Aufgaben:
1. Seit wann wurde laut dem Text über die EZB spätestens zügellos Geld gedruckt?
2. Ändere im Text über die EZB den Abschnitt, der mit „Die EZB steckt“ beginnt und bis „von der Dauerkrise.“ reicht: Ersetze darin „Gold“ durch „Silber“.
3. Übersetze den Satz „Lange Zeit schien die Rechnung aufzugehen.“ aus dem Text über die EZB ins Englische.

Die EZB steckt unter allen Notenbanken am dicksten in der Klemme. Während andere schon die Zinsen anheben, muss sie neue Idee schmieden, um den Euro zu retten. Gold profitiert von der Dauerkrise.
Von Jürgen Fröhlich
Krisen-Konvolut
Was wir derzeit an Widrigkeiten erleben, sind die denkbar schlechtesten Voraussetzungen für wirtschaftliches Wachstum und gesellschaftliche Prosperität. Und dabei sind die finanziellen Folgen dieses Krisen-Konvoluts noch nicht einmal vollständig bei den Bürgern angekommen. Augenscheinlich sind die steigenden Preise. Noch nicht für alle sichtbar ist der schleichende Niedergang des Euro.
Dass sich die Zentralbanken mit ihrer geldpolitisch hochexpansiven „Alles-Rettung“ in eine Zwickmühle manövrieren, war schon frühzeitig klar. Zügellos Geld gedruckt wurde spätestens seit der Finanzkrise von 2008. Ähnlich wie in der Ausgabenpolitik der Staaten galt seither die Devise: Shoot first, think later (Erstmal machen, um die Probleme kümmern wir uns später). Und jetzt haben wir sie, die Probleme.
Neuer Wein in alten Schläuchen
Lange Zeit schien die Rechnung aufzugehen. Die Politik machte mehr Schulden, um Banken, Unternehmen und auch ein paar Wähler vor dem Ruin zu retten. Was kann schon falsch daran sein, im Sinne von Keynes, die Konjunktur zu stimulieren und die Kosten später durch eine boomende Wirtschaft und steigende Steuereinnahmen wieder hereinzuholen?

Bereitgestellte Daten:
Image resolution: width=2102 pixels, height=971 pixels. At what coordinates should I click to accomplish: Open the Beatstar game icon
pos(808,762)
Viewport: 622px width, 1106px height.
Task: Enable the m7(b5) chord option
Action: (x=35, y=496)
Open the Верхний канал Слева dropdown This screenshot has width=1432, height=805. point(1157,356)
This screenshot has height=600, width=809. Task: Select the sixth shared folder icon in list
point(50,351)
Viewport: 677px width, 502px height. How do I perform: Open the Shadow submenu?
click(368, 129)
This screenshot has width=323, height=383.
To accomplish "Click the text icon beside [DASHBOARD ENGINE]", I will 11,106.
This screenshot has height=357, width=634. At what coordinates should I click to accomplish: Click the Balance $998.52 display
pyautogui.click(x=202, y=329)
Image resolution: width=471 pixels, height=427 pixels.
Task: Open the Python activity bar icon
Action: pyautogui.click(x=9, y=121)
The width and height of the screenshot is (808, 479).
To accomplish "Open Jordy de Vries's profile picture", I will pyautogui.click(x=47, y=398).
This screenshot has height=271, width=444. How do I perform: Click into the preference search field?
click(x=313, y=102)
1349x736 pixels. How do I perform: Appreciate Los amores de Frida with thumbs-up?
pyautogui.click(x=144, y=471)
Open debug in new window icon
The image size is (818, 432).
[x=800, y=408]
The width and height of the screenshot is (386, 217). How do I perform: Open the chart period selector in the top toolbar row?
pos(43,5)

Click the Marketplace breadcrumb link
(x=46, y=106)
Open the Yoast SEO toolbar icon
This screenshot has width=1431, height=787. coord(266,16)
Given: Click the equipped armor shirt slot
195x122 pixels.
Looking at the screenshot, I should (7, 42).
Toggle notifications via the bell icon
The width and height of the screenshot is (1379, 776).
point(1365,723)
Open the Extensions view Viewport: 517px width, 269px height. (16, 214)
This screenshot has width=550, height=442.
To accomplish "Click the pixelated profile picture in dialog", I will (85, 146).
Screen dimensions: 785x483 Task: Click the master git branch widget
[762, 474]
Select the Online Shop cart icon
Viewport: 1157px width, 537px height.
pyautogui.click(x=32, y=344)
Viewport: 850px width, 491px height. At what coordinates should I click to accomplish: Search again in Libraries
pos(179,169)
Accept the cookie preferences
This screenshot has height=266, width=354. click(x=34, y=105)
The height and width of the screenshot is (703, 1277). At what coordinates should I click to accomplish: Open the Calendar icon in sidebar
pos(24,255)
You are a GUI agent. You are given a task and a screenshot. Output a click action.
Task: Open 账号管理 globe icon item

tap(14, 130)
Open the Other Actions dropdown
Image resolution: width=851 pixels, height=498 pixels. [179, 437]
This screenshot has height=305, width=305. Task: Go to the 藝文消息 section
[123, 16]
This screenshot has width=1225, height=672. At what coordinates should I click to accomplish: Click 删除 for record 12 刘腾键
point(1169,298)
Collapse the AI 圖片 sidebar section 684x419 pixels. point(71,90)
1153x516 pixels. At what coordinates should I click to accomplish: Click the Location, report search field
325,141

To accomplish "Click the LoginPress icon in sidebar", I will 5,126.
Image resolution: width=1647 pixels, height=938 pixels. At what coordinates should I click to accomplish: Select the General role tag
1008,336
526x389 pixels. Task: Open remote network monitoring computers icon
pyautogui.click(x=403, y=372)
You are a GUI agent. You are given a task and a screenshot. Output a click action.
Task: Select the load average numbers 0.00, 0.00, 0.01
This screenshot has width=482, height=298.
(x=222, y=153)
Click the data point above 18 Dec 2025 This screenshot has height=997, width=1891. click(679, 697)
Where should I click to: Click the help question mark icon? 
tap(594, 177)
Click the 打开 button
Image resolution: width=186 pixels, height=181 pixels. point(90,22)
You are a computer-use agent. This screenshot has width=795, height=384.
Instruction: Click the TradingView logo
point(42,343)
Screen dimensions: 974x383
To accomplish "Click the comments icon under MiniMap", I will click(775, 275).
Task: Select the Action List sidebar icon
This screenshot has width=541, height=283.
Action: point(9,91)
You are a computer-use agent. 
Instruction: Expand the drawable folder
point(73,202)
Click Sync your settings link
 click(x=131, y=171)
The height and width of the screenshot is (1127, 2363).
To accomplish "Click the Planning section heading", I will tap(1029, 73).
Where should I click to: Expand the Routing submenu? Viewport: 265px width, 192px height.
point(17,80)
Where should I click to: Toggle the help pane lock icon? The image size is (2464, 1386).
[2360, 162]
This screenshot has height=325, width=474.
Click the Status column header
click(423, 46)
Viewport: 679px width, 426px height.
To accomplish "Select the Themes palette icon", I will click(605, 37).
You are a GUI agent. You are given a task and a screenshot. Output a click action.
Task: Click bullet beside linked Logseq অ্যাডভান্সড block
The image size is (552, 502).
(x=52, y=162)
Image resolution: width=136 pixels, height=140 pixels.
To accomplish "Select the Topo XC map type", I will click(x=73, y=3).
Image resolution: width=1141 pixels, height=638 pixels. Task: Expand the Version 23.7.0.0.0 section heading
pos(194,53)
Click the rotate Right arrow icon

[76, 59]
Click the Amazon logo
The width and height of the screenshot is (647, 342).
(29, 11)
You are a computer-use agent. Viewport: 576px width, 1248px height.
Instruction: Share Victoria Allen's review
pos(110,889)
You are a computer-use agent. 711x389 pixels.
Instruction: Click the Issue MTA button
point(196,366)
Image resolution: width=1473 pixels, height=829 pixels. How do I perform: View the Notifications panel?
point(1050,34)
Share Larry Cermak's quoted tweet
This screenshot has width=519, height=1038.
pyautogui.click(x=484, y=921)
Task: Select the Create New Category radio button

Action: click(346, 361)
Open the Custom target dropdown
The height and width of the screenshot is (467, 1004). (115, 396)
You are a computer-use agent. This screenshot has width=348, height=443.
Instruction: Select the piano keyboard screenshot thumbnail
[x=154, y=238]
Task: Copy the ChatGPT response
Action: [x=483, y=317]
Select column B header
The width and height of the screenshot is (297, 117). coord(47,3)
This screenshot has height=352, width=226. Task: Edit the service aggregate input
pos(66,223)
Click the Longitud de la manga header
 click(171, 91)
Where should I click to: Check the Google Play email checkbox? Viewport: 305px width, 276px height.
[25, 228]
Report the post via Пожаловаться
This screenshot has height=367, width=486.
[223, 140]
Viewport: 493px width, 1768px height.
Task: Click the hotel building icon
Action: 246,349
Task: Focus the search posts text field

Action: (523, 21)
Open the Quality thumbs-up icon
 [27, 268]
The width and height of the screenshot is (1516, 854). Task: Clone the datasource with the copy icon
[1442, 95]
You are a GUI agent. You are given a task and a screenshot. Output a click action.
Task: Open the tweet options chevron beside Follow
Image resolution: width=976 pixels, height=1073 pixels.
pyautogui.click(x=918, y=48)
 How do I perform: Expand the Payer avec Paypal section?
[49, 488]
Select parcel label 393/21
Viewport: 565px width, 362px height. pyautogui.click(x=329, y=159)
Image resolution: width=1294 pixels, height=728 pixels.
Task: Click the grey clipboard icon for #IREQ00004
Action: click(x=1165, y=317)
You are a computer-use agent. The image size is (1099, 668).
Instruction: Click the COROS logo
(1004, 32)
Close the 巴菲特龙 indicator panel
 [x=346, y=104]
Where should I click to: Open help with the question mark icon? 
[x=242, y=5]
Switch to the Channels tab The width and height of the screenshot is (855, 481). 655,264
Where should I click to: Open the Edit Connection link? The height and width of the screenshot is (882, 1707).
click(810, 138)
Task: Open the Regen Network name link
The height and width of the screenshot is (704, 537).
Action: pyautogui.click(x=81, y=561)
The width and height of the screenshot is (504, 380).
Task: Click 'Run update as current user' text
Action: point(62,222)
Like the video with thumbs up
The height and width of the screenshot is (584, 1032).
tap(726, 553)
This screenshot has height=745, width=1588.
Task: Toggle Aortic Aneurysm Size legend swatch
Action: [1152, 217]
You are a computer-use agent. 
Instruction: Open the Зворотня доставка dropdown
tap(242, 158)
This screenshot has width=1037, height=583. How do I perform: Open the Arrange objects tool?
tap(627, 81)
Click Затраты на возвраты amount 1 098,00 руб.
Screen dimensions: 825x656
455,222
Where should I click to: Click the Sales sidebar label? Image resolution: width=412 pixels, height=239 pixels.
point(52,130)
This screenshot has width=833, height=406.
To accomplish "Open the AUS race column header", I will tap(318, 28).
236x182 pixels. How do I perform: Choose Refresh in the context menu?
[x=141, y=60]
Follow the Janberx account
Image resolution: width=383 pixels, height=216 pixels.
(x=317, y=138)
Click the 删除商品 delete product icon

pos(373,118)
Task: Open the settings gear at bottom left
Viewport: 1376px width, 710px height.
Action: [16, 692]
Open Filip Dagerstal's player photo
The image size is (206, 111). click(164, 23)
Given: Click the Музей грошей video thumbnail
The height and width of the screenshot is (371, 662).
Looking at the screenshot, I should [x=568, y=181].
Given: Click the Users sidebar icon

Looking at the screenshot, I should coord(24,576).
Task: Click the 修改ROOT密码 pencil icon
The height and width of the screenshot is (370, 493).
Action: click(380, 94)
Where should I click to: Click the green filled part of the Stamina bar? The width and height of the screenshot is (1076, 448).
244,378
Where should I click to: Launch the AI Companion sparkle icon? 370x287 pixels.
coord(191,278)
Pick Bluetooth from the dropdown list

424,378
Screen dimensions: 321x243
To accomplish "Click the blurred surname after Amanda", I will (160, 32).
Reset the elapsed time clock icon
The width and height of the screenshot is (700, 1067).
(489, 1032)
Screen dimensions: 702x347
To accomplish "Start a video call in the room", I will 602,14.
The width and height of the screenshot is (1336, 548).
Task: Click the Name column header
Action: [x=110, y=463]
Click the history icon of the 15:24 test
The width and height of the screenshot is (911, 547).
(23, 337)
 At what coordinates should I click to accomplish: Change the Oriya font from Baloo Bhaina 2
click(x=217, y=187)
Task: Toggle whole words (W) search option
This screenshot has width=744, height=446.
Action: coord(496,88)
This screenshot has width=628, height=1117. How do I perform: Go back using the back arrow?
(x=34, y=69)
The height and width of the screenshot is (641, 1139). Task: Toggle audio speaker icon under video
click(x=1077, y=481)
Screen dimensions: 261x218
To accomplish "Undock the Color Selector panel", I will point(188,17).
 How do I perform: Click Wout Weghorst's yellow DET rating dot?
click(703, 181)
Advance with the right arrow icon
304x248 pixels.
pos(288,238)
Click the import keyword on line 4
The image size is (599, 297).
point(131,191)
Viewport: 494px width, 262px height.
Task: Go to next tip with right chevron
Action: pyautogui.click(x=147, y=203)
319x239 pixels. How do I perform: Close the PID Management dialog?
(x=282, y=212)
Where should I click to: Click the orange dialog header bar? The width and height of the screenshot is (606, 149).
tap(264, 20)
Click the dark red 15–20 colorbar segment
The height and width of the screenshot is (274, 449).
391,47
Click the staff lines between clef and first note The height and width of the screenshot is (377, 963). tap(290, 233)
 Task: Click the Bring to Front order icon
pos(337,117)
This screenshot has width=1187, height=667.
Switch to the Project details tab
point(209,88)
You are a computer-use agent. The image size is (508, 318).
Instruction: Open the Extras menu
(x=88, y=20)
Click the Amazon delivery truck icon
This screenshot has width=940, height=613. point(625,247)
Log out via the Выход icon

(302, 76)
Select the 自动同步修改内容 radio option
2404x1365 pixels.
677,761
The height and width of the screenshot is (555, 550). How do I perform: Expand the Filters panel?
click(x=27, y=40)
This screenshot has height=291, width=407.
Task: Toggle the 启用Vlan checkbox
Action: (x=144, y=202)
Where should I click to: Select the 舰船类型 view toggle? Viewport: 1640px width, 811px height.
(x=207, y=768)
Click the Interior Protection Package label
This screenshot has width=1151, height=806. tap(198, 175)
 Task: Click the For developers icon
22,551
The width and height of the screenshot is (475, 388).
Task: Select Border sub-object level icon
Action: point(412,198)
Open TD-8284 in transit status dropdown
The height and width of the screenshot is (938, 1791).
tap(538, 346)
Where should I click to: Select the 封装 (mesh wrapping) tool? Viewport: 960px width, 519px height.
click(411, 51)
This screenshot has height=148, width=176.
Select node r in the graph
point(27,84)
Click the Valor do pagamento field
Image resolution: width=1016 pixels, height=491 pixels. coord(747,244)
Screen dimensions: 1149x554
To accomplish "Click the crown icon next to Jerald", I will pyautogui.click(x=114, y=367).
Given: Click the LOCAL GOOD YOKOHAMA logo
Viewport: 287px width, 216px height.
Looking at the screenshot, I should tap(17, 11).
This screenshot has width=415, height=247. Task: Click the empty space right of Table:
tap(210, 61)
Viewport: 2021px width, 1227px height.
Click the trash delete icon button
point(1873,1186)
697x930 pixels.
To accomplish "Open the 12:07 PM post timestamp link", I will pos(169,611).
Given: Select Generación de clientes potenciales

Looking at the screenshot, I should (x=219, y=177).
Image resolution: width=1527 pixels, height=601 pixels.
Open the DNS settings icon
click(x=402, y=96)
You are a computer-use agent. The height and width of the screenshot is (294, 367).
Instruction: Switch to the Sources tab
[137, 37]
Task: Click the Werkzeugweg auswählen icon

Endgültige Antworten:
1. Seit der Finanzkrise von 2008.

2.
Die EZB steckt unter allen Notenbanken am dicksten in der Klemme. Während andere schon die Zinsen anheben, muss sie neue Idee schmieden, um den Euro zu retten. Silber profitiert von der Dauerkrise.

3. For a long time, the calculation seemed to work out.